The Dutch tax office will move its email and office software to Microsoft’s cloud services despite concerns about privacy, junior finance minister Eugène Heijnen told MPs in a briefing on Thursday. The decision also applies to customs correspondence and the supplementary benefits department.

Heijnen said the move to Microsoft 365 follows “a phased and careful process” that began in 2021, when staff received new laptops but continued to work with outdated internal systems.

The change covers office tools such as Outlook, Teams and OneDrive, which will be used for email, calendars, meetings and file-sharing. The ministry stressed that “core processes” such as tax collection will continue to run on systems in its own data centre in Apeldoorn.

Concerns about reliance on American cloud providers have grown in recent years, especially since the US government forced Microsoft to block the email account of the International Criminal Court president after the court issued arrest warrants for Israeli leaders.

Under the US Cloud Act, cloud service providers can also be required by law to make information available to government authorities, even if the storage is located in Europe.

Dutch public bodies already make extensive use of Microsoft’s cloud, including parliament and the financial markets regulator, but until now the tax office had held back.

Officials acknowledged that risks remain, including the possibility of US authorities demanding access to data or cutting off services. To limit that risk, the tax office will keep a live back-up of all information stored in Microsoft’s cloud at a cost of €2 million a year, allowing it to continue operating if access is withdrawn.

Alternative scenarios, such as using a European provider or keeping the servers in house, were more expensive, slower to implement or lacking in functionality,  Heijnen said.

“Working in the outdated environment is costly, inefficient and hampers hybrid working,” Heijnen wrote. “With M365, staff will have access to a modern workplace that meets today’s requirements.”

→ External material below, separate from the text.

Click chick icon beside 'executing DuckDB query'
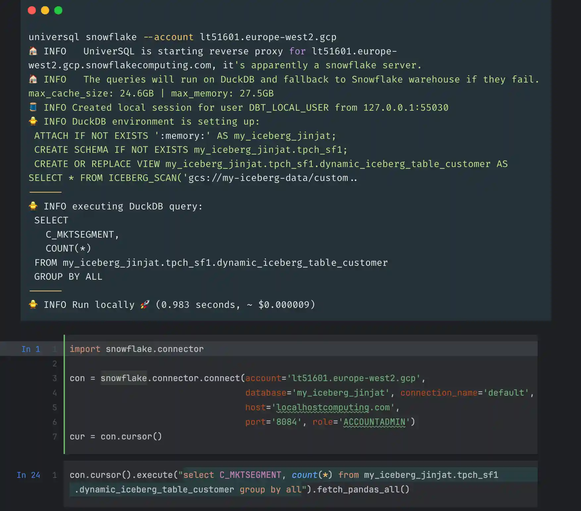Viewport: 581px width, 511px height. [x=33, y=206]
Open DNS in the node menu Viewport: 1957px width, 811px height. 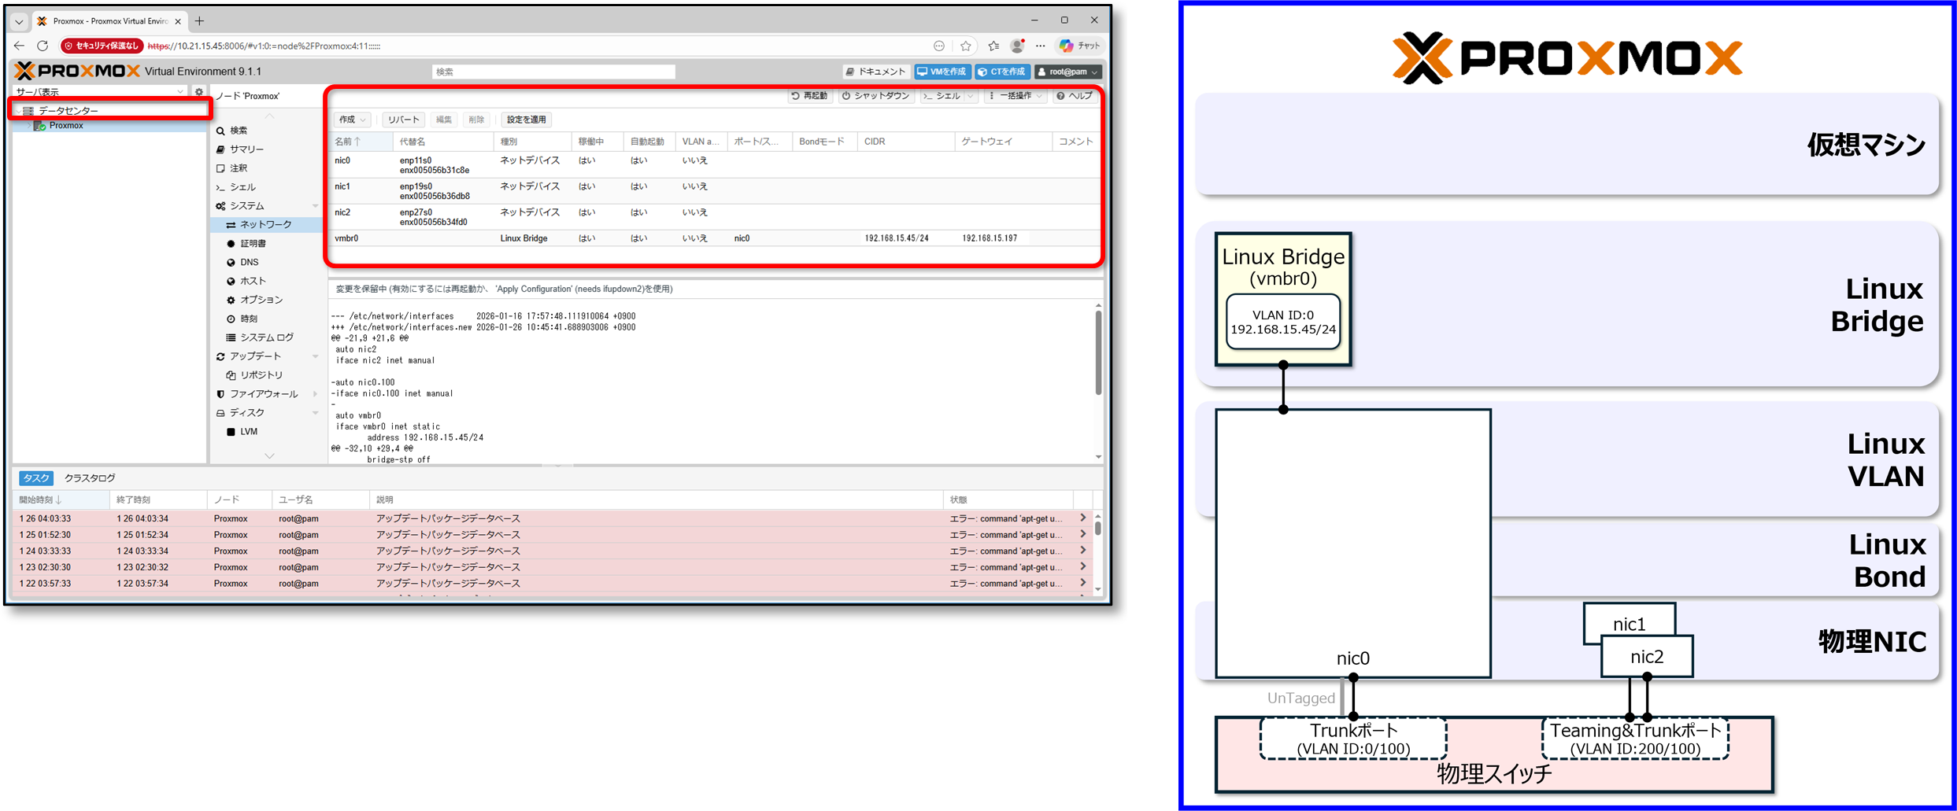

The government said in January it would explore how to reduce dependence on foreign cloud service providers, following an audit office report which said government ministries use cloud storage to manage 1,588 services, of which 700 are based on open services offered by American companies such as Amazon, Microsoft, and Google.

In March MPs urged the government to stop migrating confidential information about tax returns, contracts, and medical records to US cloud services, saying they are a threat to Dutch cyber security.